### Tasks for this exercise
1. Answer these questions about the article on Ridley rowers:
(a) In what town was the National Rowing Championship Regatta held?
(b) How were the athletes at the regatta ranked?
(c) Which university did Crowe commit to, and for what term?
2. In the article on Ridley rowers, revise the part that opens with the words containing "Crowe was satisfied" and closes with "fall of 2023.", putting "pleased" in place of "satisfied".
3. Carry the article on Ridley rowers on past its last sentence.

### Text extract
Ridley rowers show well at Nationals
Four Ridley College students accorded themselves well recently at the National Rowing Championship Regatta in Duncan, B.C.
Autumn Crowe, Charlotte Langlois, Jade Postma and Talia Nixon all competed at the small-boat regatta (single or pair) which is used as a ranking event by Rowing Canada.
“It’s great to be back to some regular racing. It was really a showcase for them to demonstrate their small-boat skills and to race against some of the top athletes in Canada was amazing,” Ridley senior girls rowing coach Siobhan McLaughlin said.
“Our athletes did very well. They did exactly what they set out to do which was stick to the race plan and get better every race. They showed a lot of maturity that way.”
The athletes were ranked by time, rather than racing against each other based on age.
“Rowing Canada wants to get a ranking overall everybody’s speed,” McLaughlin said.
“It’s kind of a cool event that way.
“It’s a little bit more difficult technically because you have to have the small-boat skills to race in a single or a pair.”
Crowe, a 17-year-old Grade 12 student from St. Catharines, placed second in the U19 Women’s 1x and was in the B final which ranks her in the top 12 in Canada.
“I didn’t really go to many other races this season, NRC was the main goal and the main focus,” Crowe said. “I wasn’t trying to put too much pressure and focus on it but I knew in order to join the junior national team squad you had to come in the top two so my goal was top two.”
Crowe said she did her best focus on her performance rather than worry about others.
“I kind of knew my competition going in there and I was also trying to stay a little more internal,” she said. “Just trust in the training and what I know and that it would all work out good.”
Crowe was satisfied with her result but admitted the competition was top notch.
“I accomplished what I did want but it was tougher than I thought it would be,” she said. “You forget how fast people are — there are some really, really fast girls out there. You forget the field of competition.”
Crowe also recently committed to row at the University of Michigan for the fall of 2023.
“I’m very excited,” she said. “It’s such a big relief. The whole recruiting process was very stressful.”
Crowe said one look was all it took to convince her the school was the proper choice.

### Recorded information
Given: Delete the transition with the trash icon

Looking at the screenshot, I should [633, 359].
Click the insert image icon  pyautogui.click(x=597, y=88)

### Answers given
1.
(a) Duncan, B.C.
(b) By time, rather than by racing against each other based on age.
(c) The University of Michigan, for the fall of 2023.

2.
Crowe was pleased with her result but admitted the competition was top notch.
“I accomplished what I did want but it was tougher than I thought it would be,” she said. “You forget how fast people are — there are some really, really fast girls out there. You forget the field of competition.”
Crowe also recently committed to row at the University of Michigan for the fall of 2023.

3.
“As soon as I visited Michigan I knew I wanted to go there,” she said. “It was a weight lifted off my chest not having to stress about that. I see other Grade 12s stressing about that now and I know I went through that. It’s so nice to have that aspect looked after.”
Postma and Nixon teamed up to place third in the U19 Women’s pair.
Nixon, a 17-year-old native of Fredericton, N.B., loved the experience.
“We went out a few days early. It was really great to get into our groove and get used to the racing and new environment,” she said. “We had two days of races which was really good and being in B.C. was super amazing. Overall it was a great regatta.
“It was cool to be racing alongside Olympians and older women in the sport. It was really inspirational.”
Nixon said the experience was as important as the final outcome.
“I’m super proud of how we finished,” she said. “Placing isn’t everything. If you come out first or come out last, it’s all about what you’ve learned and what you’ve done and I think it was the experience that will really stand out and the memories you will have forever.”
Nixon will be attending the University of New Brunswick on a volleyball scholarship next year.
“Rowing isn’t my main sport. I’m kind of new to it still so I was interested in getting out there, seeing what it’s like and competing at that high level,” she said.
Nixon feels rowing has helped her game on the court.
“I loved the challenge and the ability to cross-train rowing with volleyball has made me stronger. I feel they play into each other very well.”
Postma is an Orillia native who moved to St. Catharines six years ago to attend Ridley.
“It was a great experience,” Postma said of the regatta. “I’m a lot younger than all of the competitors but getting that competitive feel and competing with people who are older than me and have a higher level of experience in the sport, it was more about experience for me.
“Obviously, this outcome was a great shock and a great surprise and rewarding. It was really enjoyable.”
Postma admitted it was intimidating at times.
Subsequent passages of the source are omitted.